OK, Mission: Impossible -- Ghost Protocol has been out for almost a month. The reviews are in, the money has been made. Now I'd like to put in my two cents.
As a blacktress, I have taken a range of classes to improve my craft. In several, there has been one rule that was stressed time and time again: Keep It Simple, Stupid! In other words: Don't spend half the time hinting at ideas that your scene partner -- and the audience -- won't be able to decipher. Don't add on layer upon layer of complex backstory that no one will remember. Don't use a paragraph of dialogue where a sentence will do.
Tom Cruise, an actor with a long and illustrious career -- and control issues, to boot -- must have heard this adage many a time. Why then, was Mission: Impossible -- Ghost Protocol, structured like an unsatisfying game of Sudoku? Granted, it was moderate-level Sudoku, but Sudoku nonetheless.

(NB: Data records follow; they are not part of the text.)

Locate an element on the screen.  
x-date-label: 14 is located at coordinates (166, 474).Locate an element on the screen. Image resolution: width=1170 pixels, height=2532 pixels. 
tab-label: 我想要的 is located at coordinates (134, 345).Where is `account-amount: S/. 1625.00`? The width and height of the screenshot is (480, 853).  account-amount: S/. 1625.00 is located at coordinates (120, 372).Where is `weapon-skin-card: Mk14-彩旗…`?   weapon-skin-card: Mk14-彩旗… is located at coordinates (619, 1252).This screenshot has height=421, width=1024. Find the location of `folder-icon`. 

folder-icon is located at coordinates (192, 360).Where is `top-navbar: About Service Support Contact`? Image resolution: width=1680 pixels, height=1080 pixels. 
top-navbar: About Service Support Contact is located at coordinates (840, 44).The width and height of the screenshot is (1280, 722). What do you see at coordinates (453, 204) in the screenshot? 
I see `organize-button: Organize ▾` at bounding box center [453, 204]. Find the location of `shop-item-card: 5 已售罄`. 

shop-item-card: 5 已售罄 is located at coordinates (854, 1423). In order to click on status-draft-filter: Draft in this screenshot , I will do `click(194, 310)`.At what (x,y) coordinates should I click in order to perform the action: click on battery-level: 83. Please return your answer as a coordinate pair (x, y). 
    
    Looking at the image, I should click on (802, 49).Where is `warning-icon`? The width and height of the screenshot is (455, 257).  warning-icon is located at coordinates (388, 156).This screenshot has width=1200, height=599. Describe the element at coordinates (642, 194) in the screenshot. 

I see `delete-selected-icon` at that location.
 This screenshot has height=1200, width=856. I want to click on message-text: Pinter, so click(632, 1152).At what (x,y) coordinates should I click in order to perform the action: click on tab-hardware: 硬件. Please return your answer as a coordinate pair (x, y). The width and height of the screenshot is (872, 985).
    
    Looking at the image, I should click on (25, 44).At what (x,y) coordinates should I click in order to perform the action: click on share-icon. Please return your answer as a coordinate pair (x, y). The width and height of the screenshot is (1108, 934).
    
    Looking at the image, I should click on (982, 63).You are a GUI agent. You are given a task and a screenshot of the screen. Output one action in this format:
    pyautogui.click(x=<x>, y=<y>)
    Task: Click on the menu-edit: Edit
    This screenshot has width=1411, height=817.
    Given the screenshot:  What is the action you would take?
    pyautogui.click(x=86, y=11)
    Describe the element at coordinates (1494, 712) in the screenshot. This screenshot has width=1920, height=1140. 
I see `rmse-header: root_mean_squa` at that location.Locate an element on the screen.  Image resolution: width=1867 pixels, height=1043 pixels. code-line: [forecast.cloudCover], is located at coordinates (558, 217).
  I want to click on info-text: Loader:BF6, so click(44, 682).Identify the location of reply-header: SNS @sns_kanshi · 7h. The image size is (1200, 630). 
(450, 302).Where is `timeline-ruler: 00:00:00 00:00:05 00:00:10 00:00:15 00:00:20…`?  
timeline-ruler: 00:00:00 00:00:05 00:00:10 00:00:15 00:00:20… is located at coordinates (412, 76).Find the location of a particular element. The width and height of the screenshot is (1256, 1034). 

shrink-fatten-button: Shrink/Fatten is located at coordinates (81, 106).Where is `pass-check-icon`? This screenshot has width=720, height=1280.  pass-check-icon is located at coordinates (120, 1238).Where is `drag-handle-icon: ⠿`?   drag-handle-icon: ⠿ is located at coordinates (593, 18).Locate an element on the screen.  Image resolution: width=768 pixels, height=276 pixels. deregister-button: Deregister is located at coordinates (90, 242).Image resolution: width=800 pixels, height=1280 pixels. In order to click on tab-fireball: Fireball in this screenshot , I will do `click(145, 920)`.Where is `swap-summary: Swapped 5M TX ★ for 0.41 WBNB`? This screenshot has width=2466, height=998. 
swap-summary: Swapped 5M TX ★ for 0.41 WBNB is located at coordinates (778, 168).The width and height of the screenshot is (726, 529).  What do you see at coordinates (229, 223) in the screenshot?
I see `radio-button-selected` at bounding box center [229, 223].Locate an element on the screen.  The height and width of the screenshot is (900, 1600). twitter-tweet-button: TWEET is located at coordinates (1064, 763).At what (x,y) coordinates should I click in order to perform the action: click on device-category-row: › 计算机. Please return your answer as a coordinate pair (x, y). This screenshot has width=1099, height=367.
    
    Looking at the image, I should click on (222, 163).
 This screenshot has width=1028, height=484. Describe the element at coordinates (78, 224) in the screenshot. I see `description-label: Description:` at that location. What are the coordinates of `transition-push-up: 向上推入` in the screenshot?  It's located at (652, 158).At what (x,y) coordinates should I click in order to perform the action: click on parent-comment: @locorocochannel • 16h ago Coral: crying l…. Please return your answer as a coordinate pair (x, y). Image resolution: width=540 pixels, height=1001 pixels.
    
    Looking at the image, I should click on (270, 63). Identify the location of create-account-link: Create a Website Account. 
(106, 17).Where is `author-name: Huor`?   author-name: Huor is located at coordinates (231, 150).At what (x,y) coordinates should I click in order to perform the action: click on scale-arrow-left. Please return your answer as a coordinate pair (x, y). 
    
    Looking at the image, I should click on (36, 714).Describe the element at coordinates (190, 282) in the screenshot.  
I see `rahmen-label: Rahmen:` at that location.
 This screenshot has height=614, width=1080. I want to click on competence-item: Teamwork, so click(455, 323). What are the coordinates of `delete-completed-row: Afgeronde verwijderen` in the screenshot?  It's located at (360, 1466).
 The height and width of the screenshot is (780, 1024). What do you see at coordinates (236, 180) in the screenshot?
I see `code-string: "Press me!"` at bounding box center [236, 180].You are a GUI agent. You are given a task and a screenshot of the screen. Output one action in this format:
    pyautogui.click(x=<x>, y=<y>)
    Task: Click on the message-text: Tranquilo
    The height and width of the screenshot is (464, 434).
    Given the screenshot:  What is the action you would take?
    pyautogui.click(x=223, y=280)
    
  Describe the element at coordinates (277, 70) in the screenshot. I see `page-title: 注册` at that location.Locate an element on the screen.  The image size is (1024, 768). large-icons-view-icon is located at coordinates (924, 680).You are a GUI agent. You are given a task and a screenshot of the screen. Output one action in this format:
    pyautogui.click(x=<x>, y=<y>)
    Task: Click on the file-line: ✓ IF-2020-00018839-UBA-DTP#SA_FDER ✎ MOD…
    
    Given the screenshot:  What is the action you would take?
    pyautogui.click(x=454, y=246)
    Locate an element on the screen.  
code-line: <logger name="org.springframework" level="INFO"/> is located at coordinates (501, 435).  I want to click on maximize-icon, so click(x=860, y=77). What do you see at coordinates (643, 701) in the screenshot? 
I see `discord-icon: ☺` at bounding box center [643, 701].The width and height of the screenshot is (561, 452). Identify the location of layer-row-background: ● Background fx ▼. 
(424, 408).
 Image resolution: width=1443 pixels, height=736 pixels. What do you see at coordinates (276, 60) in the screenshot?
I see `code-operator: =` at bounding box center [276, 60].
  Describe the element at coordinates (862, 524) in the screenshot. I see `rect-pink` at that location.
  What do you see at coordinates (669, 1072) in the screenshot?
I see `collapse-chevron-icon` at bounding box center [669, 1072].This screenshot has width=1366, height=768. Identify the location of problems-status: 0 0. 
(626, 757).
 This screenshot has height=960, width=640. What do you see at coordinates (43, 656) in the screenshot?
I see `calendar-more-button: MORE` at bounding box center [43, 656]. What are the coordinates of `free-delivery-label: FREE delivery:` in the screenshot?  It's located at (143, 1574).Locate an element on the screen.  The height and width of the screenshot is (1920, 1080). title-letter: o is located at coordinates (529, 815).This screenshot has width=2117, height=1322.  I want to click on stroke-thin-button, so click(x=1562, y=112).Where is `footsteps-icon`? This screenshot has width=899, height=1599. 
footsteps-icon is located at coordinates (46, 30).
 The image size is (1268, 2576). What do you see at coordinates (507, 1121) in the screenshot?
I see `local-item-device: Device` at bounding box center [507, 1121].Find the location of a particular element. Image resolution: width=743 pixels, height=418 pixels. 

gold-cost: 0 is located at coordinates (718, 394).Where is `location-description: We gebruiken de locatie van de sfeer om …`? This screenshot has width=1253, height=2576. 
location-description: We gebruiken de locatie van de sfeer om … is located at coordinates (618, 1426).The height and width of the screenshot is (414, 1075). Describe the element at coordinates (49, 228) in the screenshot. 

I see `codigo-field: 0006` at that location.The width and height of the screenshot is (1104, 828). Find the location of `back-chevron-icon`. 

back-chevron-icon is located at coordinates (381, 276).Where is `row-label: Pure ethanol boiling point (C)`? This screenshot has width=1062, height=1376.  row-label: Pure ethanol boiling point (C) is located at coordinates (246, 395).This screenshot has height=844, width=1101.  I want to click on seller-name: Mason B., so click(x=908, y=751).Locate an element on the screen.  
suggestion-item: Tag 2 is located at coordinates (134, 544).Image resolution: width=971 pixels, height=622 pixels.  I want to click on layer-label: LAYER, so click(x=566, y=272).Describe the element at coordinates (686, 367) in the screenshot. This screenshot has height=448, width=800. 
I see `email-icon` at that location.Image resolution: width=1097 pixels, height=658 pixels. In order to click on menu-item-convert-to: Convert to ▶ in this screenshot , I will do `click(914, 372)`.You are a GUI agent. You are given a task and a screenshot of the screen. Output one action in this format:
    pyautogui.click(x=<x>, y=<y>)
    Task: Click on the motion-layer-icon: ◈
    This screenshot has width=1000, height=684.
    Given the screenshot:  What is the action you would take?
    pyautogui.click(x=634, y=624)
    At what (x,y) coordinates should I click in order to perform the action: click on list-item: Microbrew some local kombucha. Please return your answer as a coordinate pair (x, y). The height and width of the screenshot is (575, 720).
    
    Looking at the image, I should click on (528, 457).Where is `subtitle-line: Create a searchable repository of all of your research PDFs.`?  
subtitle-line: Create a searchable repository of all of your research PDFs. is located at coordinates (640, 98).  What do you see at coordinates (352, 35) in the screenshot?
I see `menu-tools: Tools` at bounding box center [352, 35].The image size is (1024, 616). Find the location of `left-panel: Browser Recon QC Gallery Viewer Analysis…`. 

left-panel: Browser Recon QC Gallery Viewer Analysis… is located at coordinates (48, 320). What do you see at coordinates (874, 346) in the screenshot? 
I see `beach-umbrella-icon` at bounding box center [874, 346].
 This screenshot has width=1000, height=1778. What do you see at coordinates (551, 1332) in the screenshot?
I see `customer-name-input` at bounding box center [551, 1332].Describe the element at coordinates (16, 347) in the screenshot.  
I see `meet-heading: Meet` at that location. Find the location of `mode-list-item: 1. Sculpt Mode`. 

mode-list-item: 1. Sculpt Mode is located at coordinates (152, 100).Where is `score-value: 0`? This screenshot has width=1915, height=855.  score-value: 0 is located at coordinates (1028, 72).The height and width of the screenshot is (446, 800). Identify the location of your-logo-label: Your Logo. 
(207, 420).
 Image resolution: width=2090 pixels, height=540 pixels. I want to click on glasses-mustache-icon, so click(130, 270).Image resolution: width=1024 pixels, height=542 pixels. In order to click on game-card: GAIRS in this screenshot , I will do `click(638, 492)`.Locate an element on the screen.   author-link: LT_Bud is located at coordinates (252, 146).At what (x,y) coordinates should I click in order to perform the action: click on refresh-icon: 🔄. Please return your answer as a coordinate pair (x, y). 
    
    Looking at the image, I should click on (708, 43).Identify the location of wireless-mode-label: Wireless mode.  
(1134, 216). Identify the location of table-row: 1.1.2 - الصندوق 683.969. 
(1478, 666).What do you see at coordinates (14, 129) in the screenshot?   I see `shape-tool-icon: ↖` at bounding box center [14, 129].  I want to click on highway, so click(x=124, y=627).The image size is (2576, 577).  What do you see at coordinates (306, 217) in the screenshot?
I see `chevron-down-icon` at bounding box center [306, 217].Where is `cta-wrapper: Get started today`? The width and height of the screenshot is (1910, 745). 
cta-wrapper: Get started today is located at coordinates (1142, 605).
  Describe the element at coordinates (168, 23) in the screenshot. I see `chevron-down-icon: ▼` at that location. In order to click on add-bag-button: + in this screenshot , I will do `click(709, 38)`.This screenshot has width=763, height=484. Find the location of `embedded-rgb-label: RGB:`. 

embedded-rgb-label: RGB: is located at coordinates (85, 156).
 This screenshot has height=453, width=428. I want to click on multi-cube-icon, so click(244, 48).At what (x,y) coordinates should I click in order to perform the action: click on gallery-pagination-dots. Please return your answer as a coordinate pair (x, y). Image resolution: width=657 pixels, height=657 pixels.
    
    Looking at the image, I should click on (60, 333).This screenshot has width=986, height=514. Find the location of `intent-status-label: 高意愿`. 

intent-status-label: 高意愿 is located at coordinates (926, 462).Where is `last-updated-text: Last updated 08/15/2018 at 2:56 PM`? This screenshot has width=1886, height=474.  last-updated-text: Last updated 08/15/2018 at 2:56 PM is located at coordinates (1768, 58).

I've been attacked for my lack of love for MI4 -- and Lord knows I wanted to love it. Hand-to-hand combat, quick editing, gadgets and disguises -- it's enough to make a gal swoon. But why, then, did the writers decide to dilute the fun with energy-sapping subplots that offered little to no payoff?
"What do you expect?" I've been told over and over. "It's an action film -- don't make it more than it is." But guys, I'm not the one making it more than it is!!! It's the writers! MI3 was released more than 5 years ago. I don't know about you, but I didn't go into the latest film still reeling from the previous one's effects. So when Brandt makes his big confession and Julia Mead gives a gentle wave, it felt forced.
"But Tom Cruise did his own stunts!" the lynch mob has cried. (OK, it was one person, but in my head it's a lynch mob. #dramaqueen) "That's AMAZING!"
Yes, it's amazing what one can do at a high Operating Thetan level. So why take away from the action with Jane Carter's completely uninteresting side plots? Two minutes of a girl fight and some gorgeous saris don't make up for convoluted and lagging subplots.
Perhaps it's because movie tickets have gone up to a rage-inspiring $13.50 in some places. If a studio wants to get people away from their Netflix and into a theater, a film has got to be worth it. You know, 2 hours and 13 minutes. If that's 2 hours and 13 minutes of explosions I could never see in real life; stunts I couldn't even pretend to do; and the wittiest of banter; then I'm all for it. If it's a Nicholas Sparks novel on steroids, well... not so much.
Look, I can't tell you the number of times I've initiated ghost protocol in my own life -- sometimes you gotta wash your hands of a situation and avert your eyes. I get it, IMF. I'm on your side. But why couldn't I have more Benji Dunn, more moments of defying gravity, and less forced melodrama? After all, it's an action film, right? Why make it more than it is?